The ongoing revelations of child sex abuse cases in Orthodox* communities continue to send out shock waves, especially through the online world, challenge our attitudes and self-perception, and test our resolve.
As cases come before the justice system, we are forced to confront the evil within our own communities, come to grips with the impact their crimes have had on our own, and work out how the justice system and Jewish communities can work more effectively together. These cases change the way we look at both perpetrators and victims in our community, and therefore the way we look out ourselves.
And time and again, the question comes up: “are we protecting child sex abusers?”

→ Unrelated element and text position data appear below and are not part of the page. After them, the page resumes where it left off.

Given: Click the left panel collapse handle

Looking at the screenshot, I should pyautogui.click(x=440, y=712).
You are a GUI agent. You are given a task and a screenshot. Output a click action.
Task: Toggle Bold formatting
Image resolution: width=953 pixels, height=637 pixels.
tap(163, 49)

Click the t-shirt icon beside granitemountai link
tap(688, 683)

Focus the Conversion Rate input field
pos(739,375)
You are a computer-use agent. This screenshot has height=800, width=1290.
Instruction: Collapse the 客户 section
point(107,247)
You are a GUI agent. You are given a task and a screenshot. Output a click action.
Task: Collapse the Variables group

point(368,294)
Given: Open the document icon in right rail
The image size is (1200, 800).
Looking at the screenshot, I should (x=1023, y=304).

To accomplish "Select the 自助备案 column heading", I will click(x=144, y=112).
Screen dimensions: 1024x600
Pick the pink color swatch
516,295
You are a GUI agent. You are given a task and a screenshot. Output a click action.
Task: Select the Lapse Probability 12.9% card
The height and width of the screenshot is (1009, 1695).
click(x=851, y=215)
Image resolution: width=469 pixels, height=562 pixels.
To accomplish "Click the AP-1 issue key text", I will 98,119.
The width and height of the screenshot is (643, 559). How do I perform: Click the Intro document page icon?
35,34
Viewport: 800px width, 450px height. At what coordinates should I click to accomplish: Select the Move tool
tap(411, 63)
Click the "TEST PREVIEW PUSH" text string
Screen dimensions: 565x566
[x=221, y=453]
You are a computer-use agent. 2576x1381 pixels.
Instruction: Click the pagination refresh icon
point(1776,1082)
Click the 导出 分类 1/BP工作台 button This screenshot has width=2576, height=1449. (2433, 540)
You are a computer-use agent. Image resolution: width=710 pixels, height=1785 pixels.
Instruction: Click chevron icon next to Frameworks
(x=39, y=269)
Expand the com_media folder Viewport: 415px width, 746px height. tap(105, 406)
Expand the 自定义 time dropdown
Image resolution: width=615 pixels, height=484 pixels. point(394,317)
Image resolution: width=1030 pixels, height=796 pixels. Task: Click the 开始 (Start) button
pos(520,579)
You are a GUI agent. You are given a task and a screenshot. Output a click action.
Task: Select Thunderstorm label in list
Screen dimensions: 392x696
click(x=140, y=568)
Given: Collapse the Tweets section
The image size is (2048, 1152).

For this bold question, there are actually four answers:
1. Victims, advocacy groups and whistleblowing web sites tell us time and again “YES!” as they bring example after example of actual cases where Rabbis and community leaders have either protected abusers, advised against reporting, or continued to allow access to children despite knowing of investigations and even court proceedings in progress. They produce a damning litany of our sins, exposed to all, and in doing so often point a very broad finger at a collective.
2. Rabbis, community leaders and roof bodies make formal statements from time to time declaring the official policy or halacha regarding reporting of sex abuse crimes. They want to set the record straight and say that “NO!” – they do not protect child sex abusers.
Should you believe either answer 1 or 2? Well, both answers come with an obvious bias and agenda, so perhaps a more correct answer is
3. It’s a stupid question, because implicit in the question is a generalisation – that these attitudes are consistent within the Orthodox community we speak of. The Jewish world is so fragmented that there is a distinct lack of representative voices. If anything, there is constant bickering over who really is representative (at all levels). Attitudes to issues like child sex abuse cases are not even consistent within cities, let alone entire affiliations of Jews. Which leads to perhaps the correct answer …
4. We don’t know. People who answer 1 or 2 purport to know the answer or seek to advance a particular view that is their own. Anyone who really wanted to know would not rely on biased views or those that pick out specific examples that support their own viewpoint. If anyone does want to know, then the thing to do is conduct some genuine research into opinions and attitudes. That would be a genuinely useful tool to determine what prevalent attitudes are within Orthodox communities. With time, the research can be repeated to determine if attitudes have changed as a result of education and advocacy.
I’m not aware of any research on this issue. It’s up to a special interest group (typically those who answer 1 or 2) to decide whether it’s worth doing, the scope, and how it can be funded. It would be a big risk for either group to conduct such research, as it may come up with answers they don’t want to hear. On the other hand, this may be exactly what we need to bring some common sense back to this important issue.
* substitute whatever you like – ultra-Orthodox, Haredi, etc
What can we make of the claims by advocacy groups and counter claims by Rabbis on the Orthodox approach to cases of child sex abuse? Who is right? David Werdiger gives four answers to a very difficult question.